Saturday, August 28, 2010

Only On The Map - Scotland, NH

It's a pretty good guess that anything named Scotland anywhere near the Merrimack or Connecticut Rivers in New England is going to be a Scots-Irish settlement from the mid-18th C. However, I can find no evidence for this regarding Scotland, NH. There are no Scottish surnames among the original settlers, and the genealogies of the English names do not originate in the Border counties. The settlers seem to have come from old Massachusetts families moving westward. The first church was Congregational.

The terrain doesn't look Scottish. A great deal of SW NH is hilly - everything in these towns seems to be called Something Hill Road - but Scotland is swampy. So go figure. I don't know why they called it Scotland.

Looking at what mapquest tells me is the town center, above, I must conclude that there is no village, just a section of town called Scotland.

Just up the road, this is what serves as the post office, I suppose. There are only two buildings in sight, and I didn't see many others on the entrance roads. Some of these people must live way back in the woods - which isn't that unusual around here.


Anna said...

Yes the climate/topography of New England does seem vaguely similar to that of the British Isles, which is probably why most of them moved here. You can tell much of Maine was settled by Irish since a lot of the names are copycat.

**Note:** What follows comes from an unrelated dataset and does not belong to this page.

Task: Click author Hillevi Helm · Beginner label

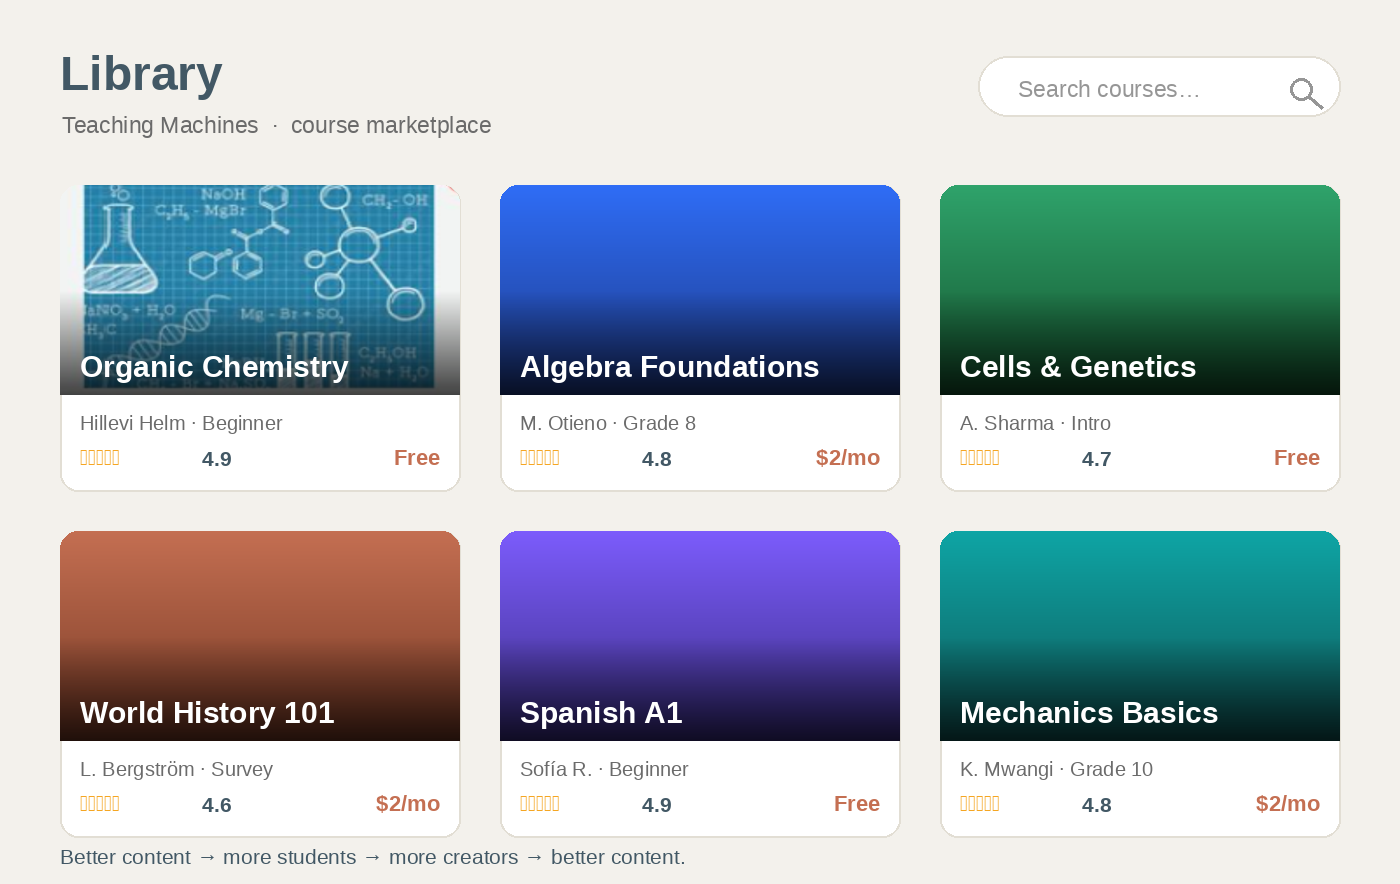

What is weird to me is that the Irish settlers did not move around much - my ancestor is buried in the town I grew up in, 6 generations ago. Makes me wonder how bad Ireland must have been, to uproot people as immobile as that. Either that or life in Maine was so hard they could not afford to move. Seems the first scenario is more likely.

Gringo said...

Anna, I would go with your first. Compared to the old sod, even poverty in Maine looked good.

The father of an uncle came over from Ireland. When my uncle was a child he once said to his father that Ireland must have been a pretty nice place, having heard some hints of nostalgia now and again from his dad. My uncle's father replied, "If Ireland was such a nice place, I wouldn't have left."

At the same time, several friends have visited the cousins back in Ireland, and enjoyed the experience. All one friend had to say was that she was Father John's niece, and she and her husband were given the time of their lives.

That Americans were able to locate cousins in Ireland is also a comment on the relative immobility of people in Ireland. In one case, the Americans visited Irish cousins about 120 years after their relatives left Ireland.

Assistant Village Idiot said...

There are records of Puritans living next to each other in England, moving to New England at the same time as young men, building next to each other, and neither moving for fifty years.